> _Exercise objective_
Look through the records below for the line with "You are a GUI". Return that line and each one after it up to and including the line with "Screen dimensions: 1024x449", exactly.

----- Available data -----

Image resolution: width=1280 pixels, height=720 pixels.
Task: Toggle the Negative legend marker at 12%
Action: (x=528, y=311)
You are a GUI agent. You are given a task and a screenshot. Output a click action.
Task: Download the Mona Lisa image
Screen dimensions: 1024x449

-----
----- Available data -----

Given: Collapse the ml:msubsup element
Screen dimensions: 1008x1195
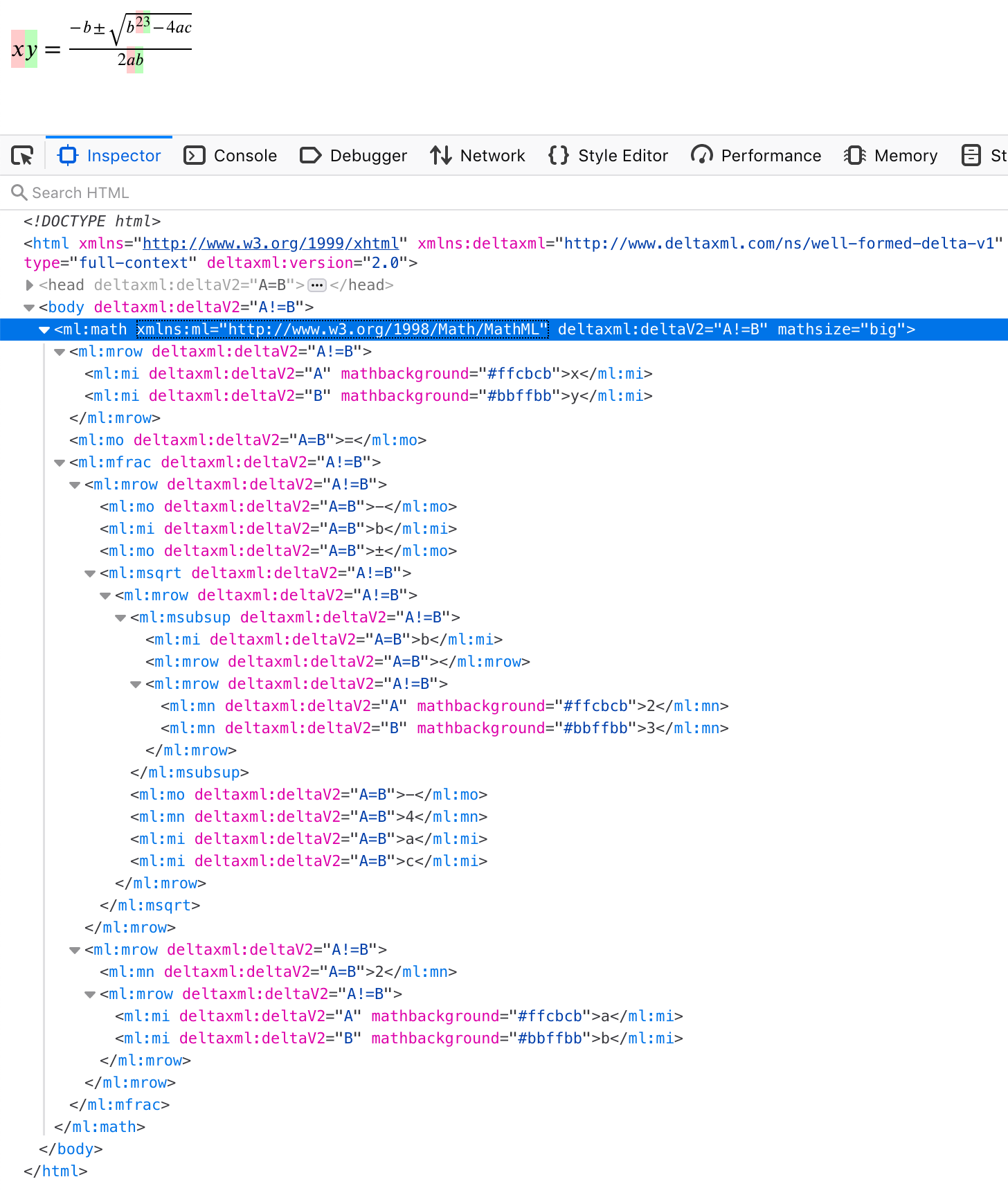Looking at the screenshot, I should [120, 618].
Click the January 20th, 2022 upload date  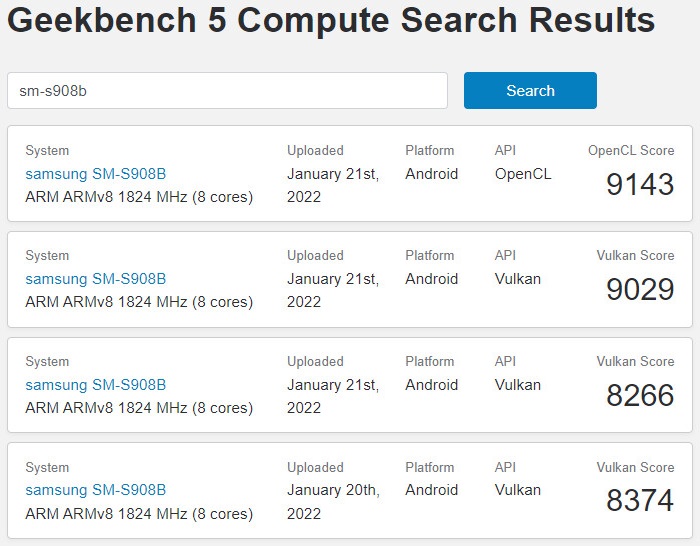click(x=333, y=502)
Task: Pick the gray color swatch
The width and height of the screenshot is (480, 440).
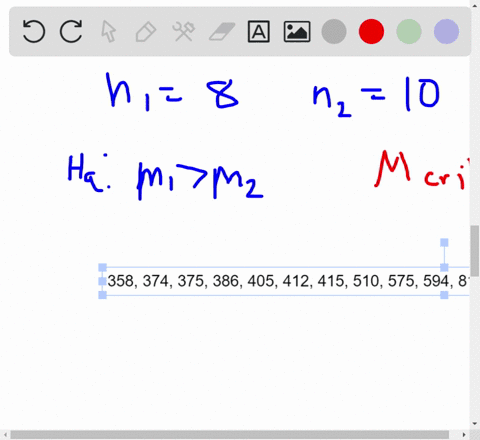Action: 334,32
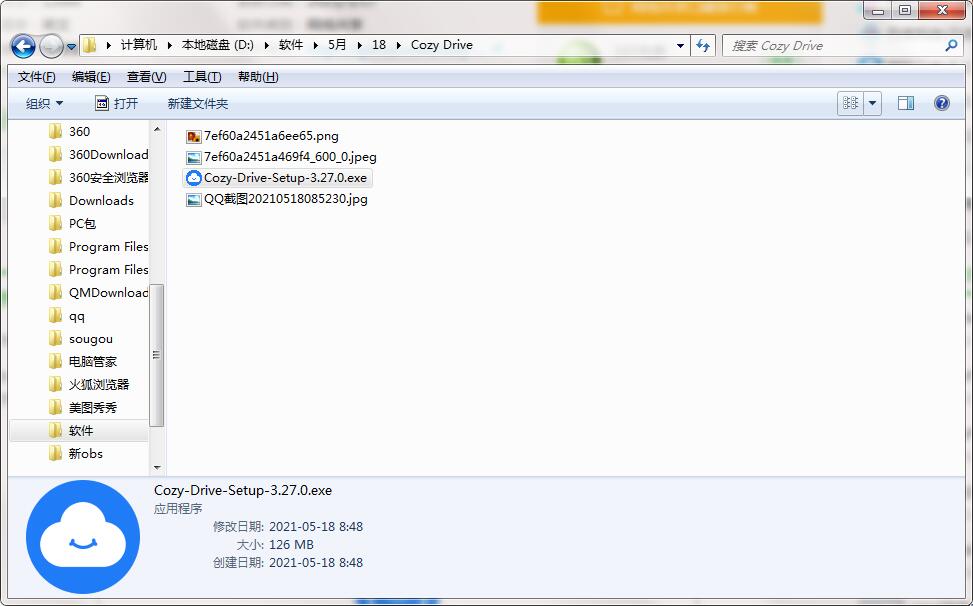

-----

> _Response_
You are a GUI agent. You are given a task and a screenshot. Output a click action.
Task: Download the Mona Lisa image
Screen dimensions: 1024x449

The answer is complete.